I2C is always vulnerable to one device locking up the bus-- indeed almost all buses are. But it's intended to be a bus hooking up multiple pieces of hardware.
This is an interesting phenomenon-- source account is 100% dubious Apple "bug reports" and then we have another completely new account choosing to misinterpret the dubious report (which isn't really security related despite involving a security component) as a critical vulnerability. The cited reports all ring like they're written by a LLM.
If I want to talk to ChatGPT, I'll go to the site or use the API kthx.
Long press hard reboot should rectify that if the device isn't severely damaged in a way that causes permanent instability on I2C4. And if it is, then welcome to board level repair, here's your introductory can of pickled suffering.
Now, if you could use that to pwn SEP? Or boot into a custom ROM, checkm8 style? That would be something. But I see zero evidence of this being exploitable in any way.
These are not ephemeral or misinterpreted logs... they’re hard evidence that SecureROM and HAL subsystems are exposing debug logic in production mode. That shouldn't be possible unless the chip itself is violating its own trust enforcement model.
If this behavior is reproducible across multiple production devices, it's a class of vulnerability that Apple cannot patch in software. We're talking about a silicon-level debug bypass that persists without jailbreak, unsigned code, or tampering.
Strongly recommend pulling logs from known-good A16/A17 Pro devices and look for those same entries.
But it's AI slop so who knows if it's even real. At best its wildly overblown.
Worse, the system prunes logs aggressively, erasing the very diagnostic history that could expose this behavior. So not only is debug logic unintentionally enabled, the evidence is self-erasing.
That’s like saying that if the circuit breaker melts, it might melt one next to it too, and certain outlets wont work anymore…
Only thing that fixes it, is a hard reboot.
I wonder if that is related to this flaw.
No evidence of any security issue is presented. Though it's certainly wanted to drum it as something major 'This is a high-severity, unpatchable design flaw'.

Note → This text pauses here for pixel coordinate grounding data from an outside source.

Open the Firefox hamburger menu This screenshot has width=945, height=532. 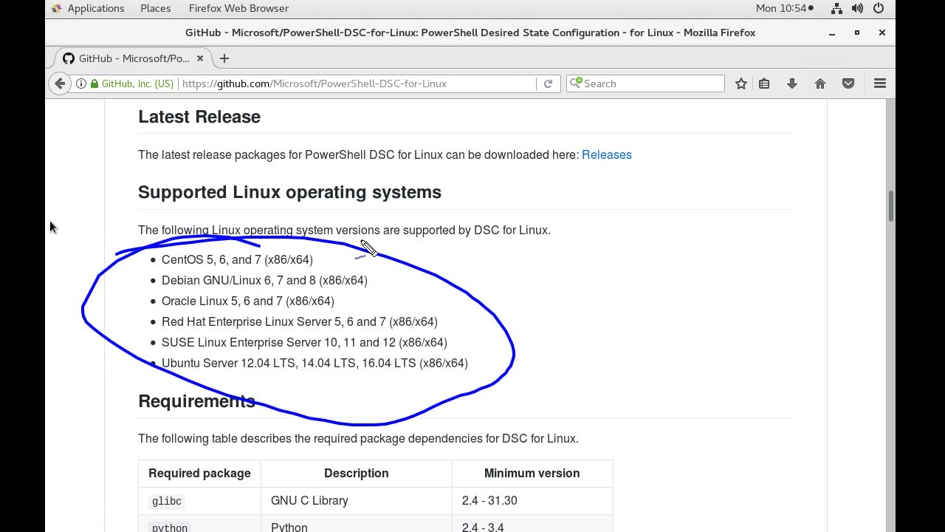point(879,83)
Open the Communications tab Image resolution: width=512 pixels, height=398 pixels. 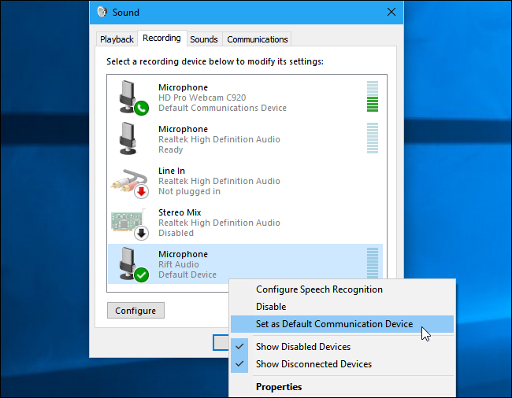257,39
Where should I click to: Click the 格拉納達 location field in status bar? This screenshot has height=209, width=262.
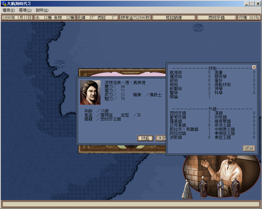click(174, 18)
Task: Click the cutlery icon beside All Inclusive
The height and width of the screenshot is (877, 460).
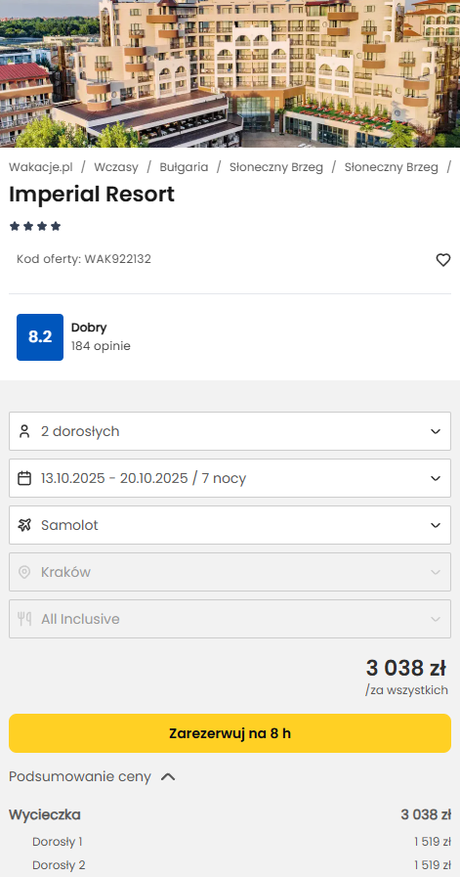Action: click(x=24, y=619)
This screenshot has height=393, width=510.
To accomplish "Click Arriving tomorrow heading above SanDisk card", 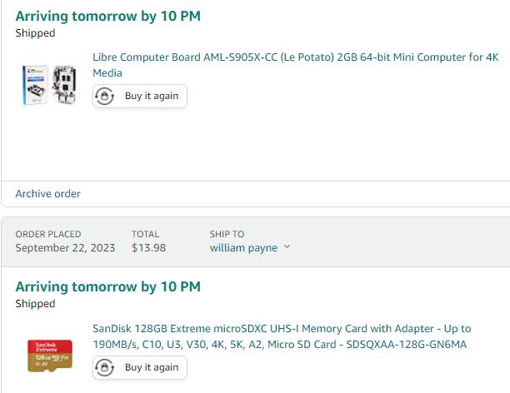I will [108, 286].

Think: stolen phones, shady repair shops, or border checks — cases where physical access + this flaw = real risk.
That’s why a hardware recall may be necessary... fuses are meant to be irreversible. If they fail, there's no patch.
- SPU is not a processor, it's a generic term that encompasses multiple coprocessors.
- The log lines don't even mention the Secure Enclave Processor (SEP).
- Each line of log output is its own thing and there is no reason to think they have anything to do with each other.
- Those are not specifically serial logs. It is possible to get the same logs over serial, but only with a development unit, Security Research Device, or jailbreak.
It's that a production device entered a state where normally fused-off debug logic became accessible. That shouldn’t be possible, regardless of how the logs were captured or named.